# AVAILABLE RECORDS

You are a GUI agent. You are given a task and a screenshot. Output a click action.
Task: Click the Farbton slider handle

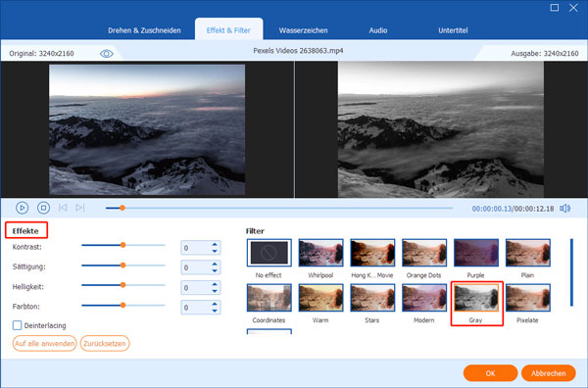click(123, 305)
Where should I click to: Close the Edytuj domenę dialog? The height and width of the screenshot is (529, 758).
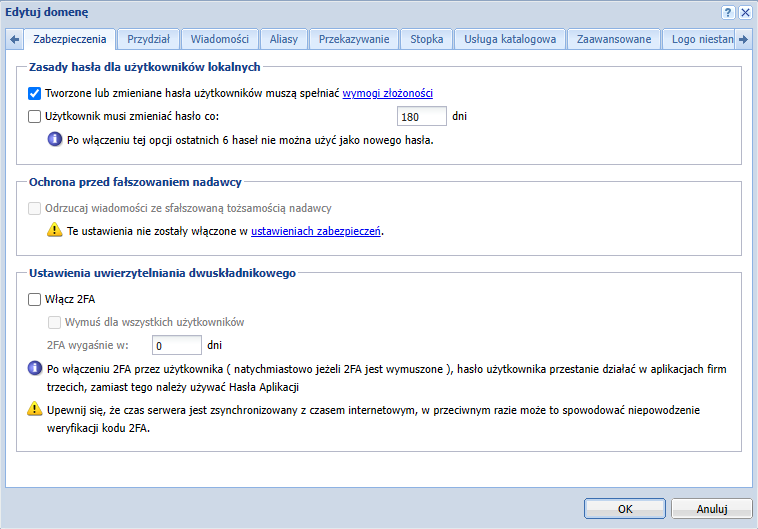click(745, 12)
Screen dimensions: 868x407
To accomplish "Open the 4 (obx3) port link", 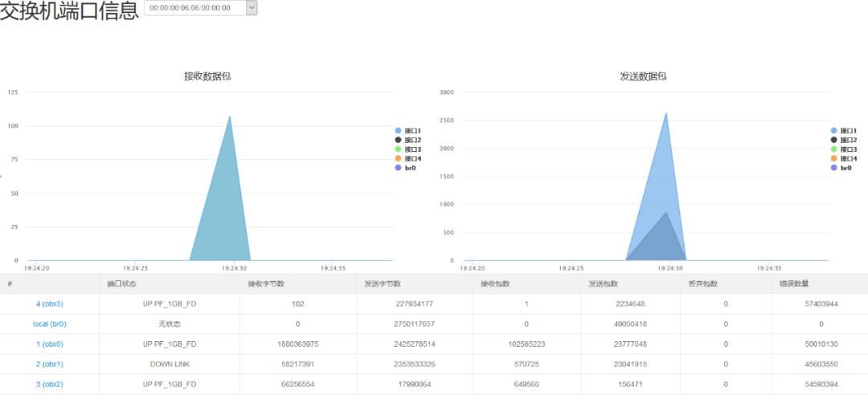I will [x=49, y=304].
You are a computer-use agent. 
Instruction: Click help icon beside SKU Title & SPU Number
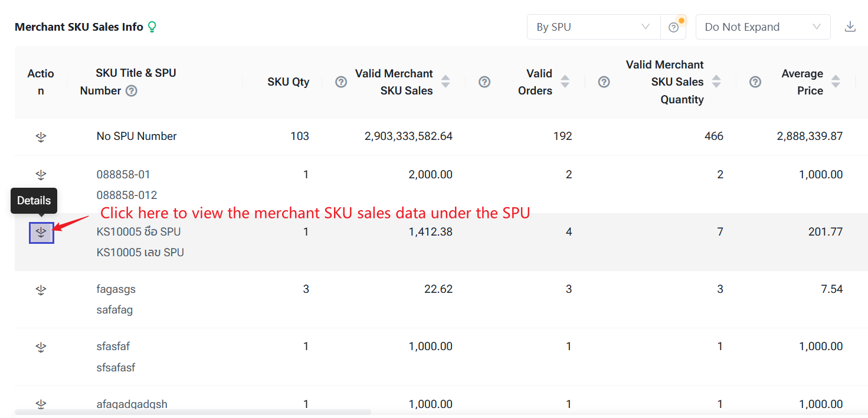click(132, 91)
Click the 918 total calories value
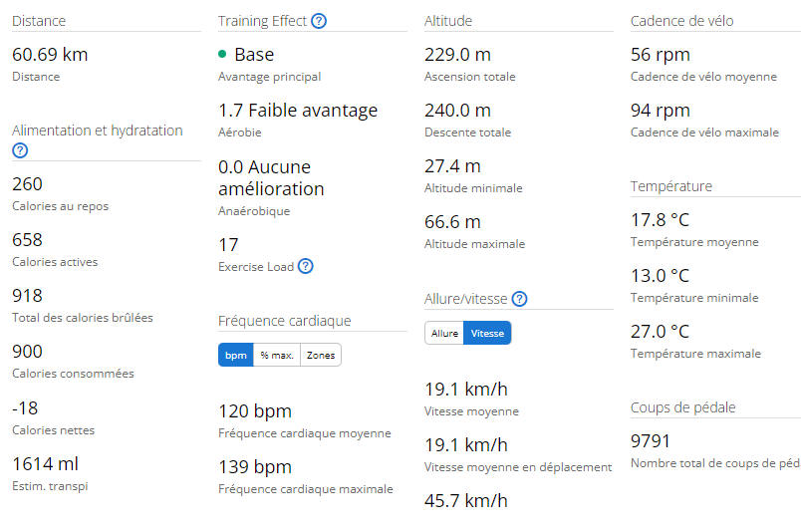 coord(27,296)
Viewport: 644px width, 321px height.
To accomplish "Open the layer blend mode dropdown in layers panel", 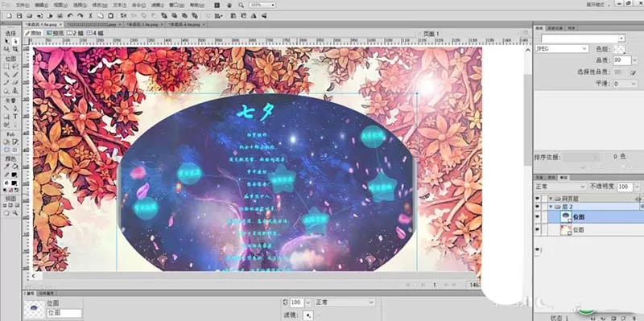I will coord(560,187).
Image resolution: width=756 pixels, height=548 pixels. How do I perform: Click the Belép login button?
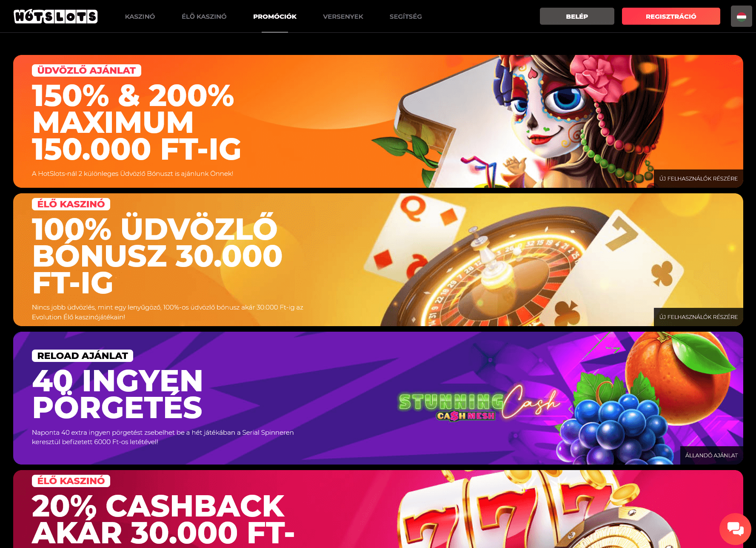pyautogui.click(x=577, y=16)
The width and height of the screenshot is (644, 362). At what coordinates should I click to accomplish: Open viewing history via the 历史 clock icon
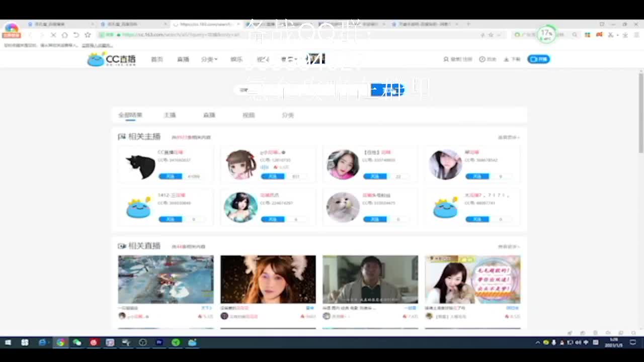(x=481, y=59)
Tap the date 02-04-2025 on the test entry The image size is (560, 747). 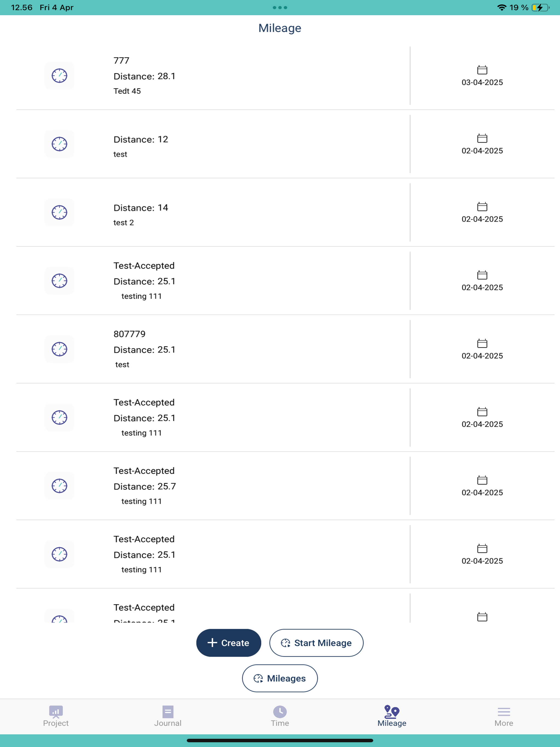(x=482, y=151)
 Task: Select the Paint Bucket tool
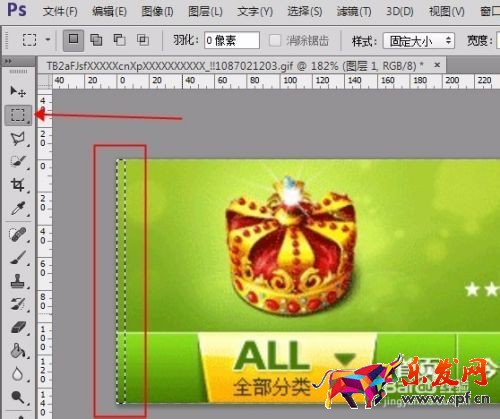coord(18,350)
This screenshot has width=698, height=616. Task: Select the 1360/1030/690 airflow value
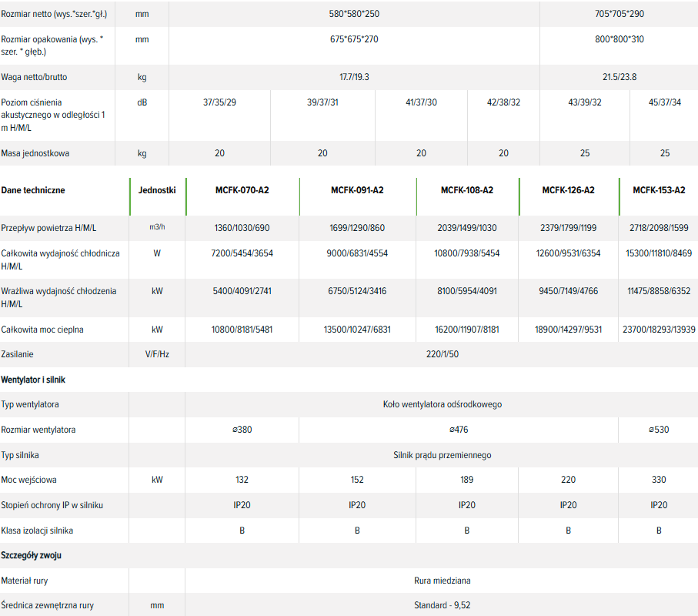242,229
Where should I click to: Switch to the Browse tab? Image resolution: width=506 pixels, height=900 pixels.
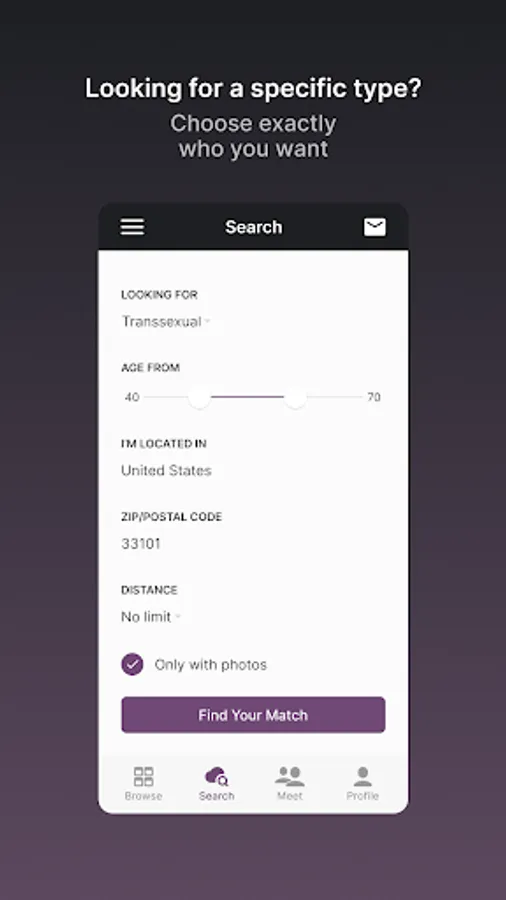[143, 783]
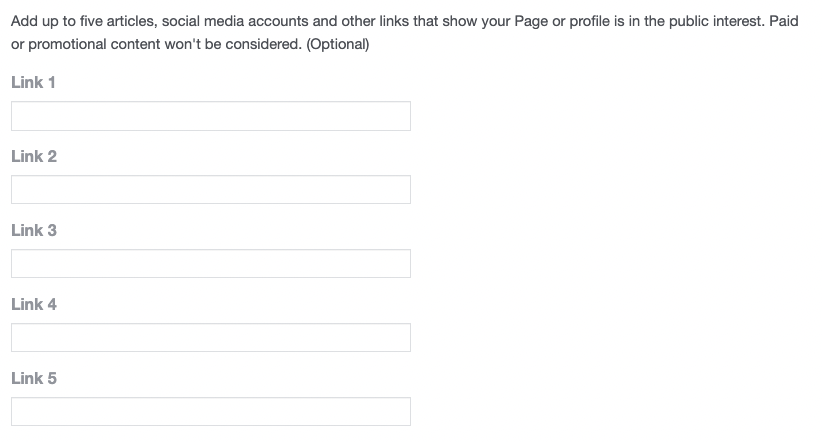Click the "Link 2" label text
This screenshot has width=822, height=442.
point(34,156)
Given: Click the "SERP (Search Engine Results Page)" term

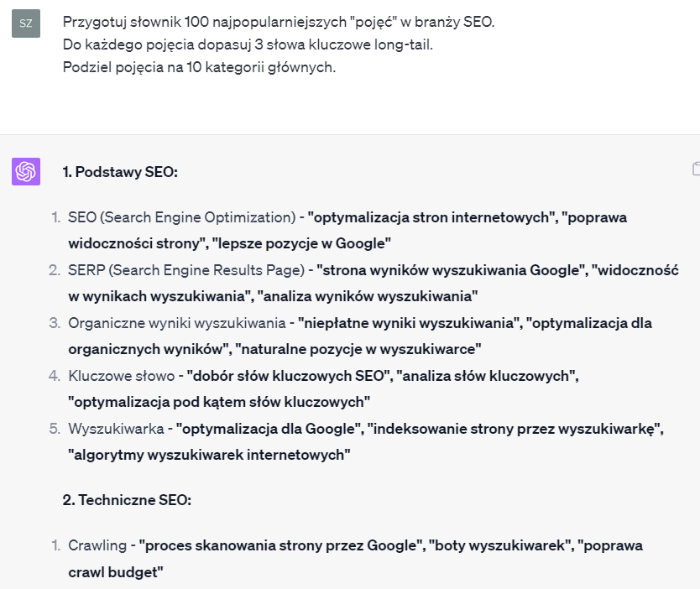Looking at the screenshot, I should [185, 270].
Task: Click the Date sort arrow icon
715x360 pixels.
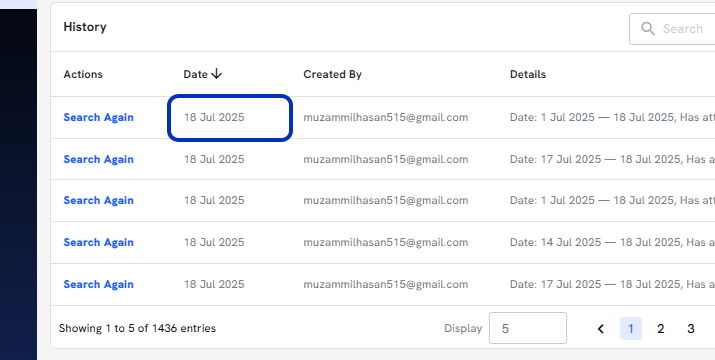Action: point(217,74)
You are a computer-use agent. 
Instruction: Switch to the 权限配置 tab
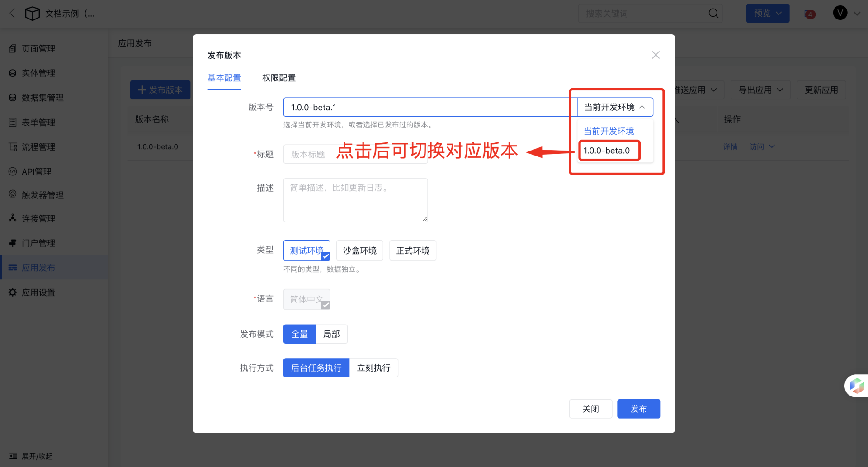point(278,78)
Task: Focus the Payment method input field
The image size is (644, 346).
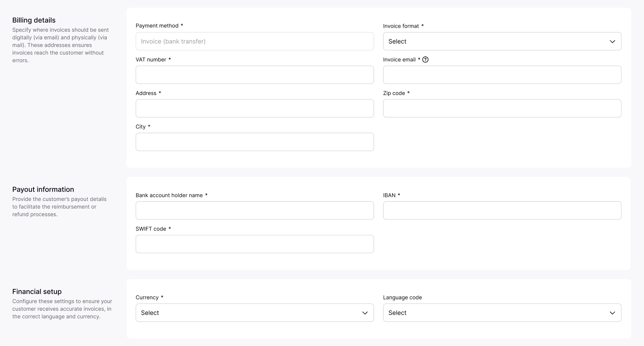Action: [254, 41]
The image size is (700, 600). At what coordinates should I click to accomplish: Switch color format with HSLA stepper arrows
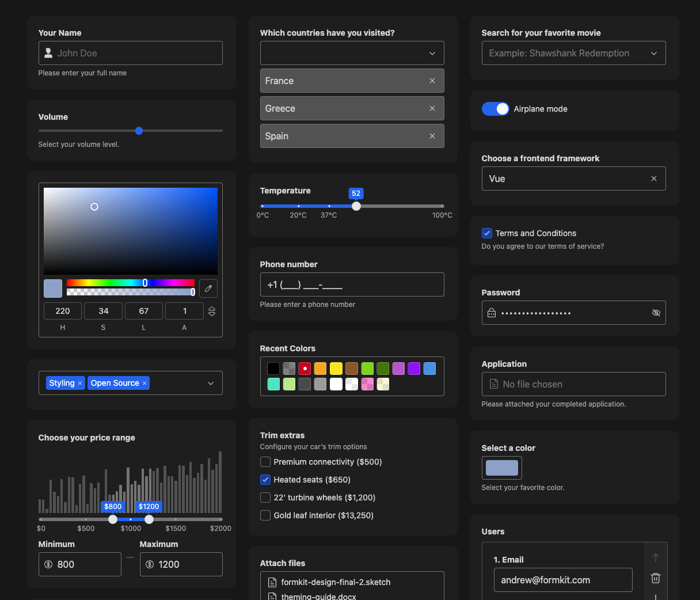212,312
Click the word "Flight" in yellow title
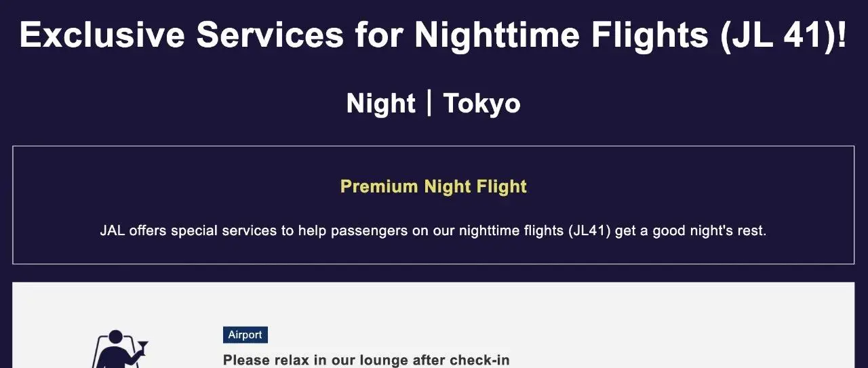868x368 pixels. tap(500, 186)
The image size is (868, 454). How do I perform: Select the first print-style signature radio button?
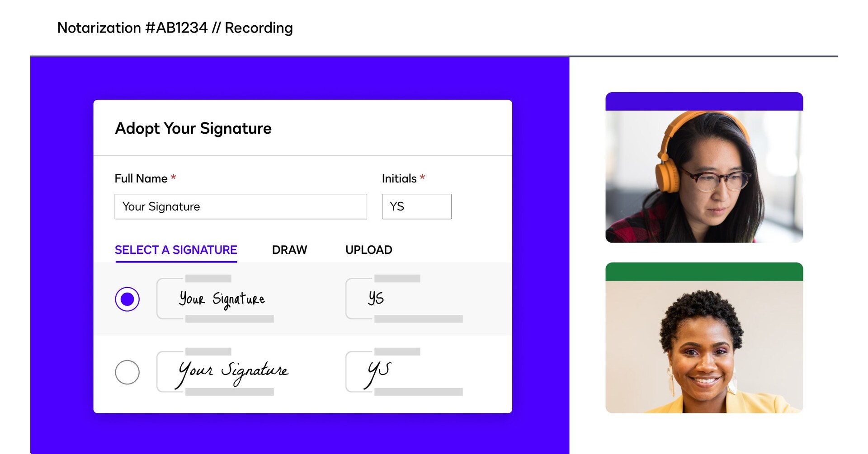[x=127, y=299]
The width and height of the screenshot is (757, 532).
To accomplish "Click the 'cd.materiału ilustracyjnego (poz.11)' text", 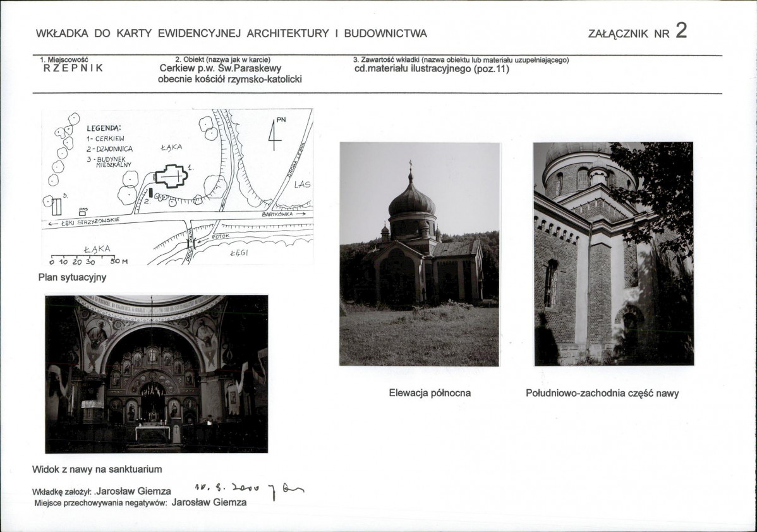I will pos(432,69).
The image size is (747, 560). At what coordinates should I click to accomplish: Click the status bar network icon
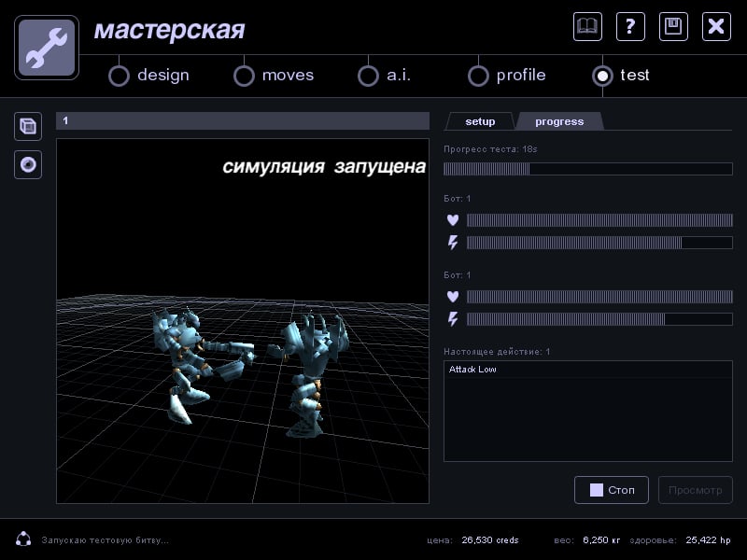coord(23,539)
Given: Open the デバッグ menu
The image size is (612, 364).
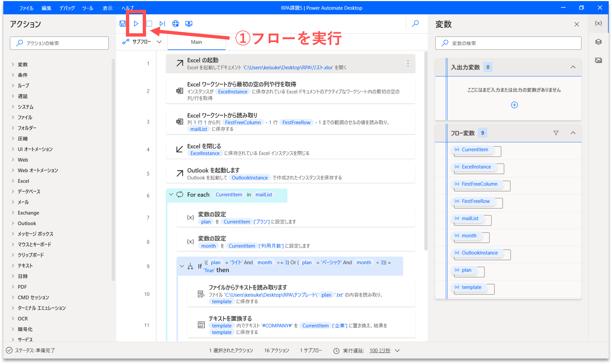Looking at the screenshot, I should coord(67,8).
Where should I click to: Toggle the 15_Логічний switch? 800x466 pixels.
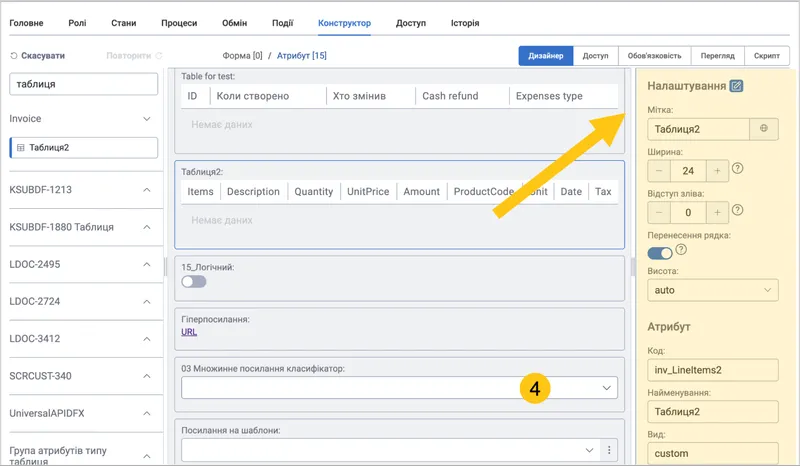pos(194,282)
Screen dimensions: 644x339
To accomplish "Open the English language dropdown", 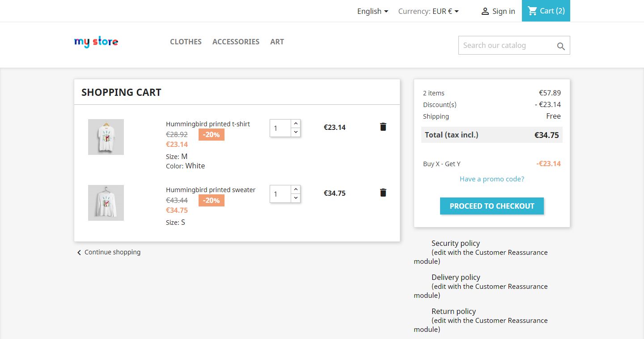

# WORK TO COMPLETE
For this exercise, the lines from the one containing "Given: Open the デバッグ menu" through the last line of the entries above are to be output exactly, both included, and pictures are skipped.

# WRITTEN REPLY
Given: Open the デバッグ menu
The image size is (612, 364).
Looking at the screenshot, I should coord(67,8).
Where should I click to: Toggle the 15_Логічний switch? 800x466 pixels.
pos(194,282)
Screen dimensions: 644x339
To accomplish "Open the English language dropdown", 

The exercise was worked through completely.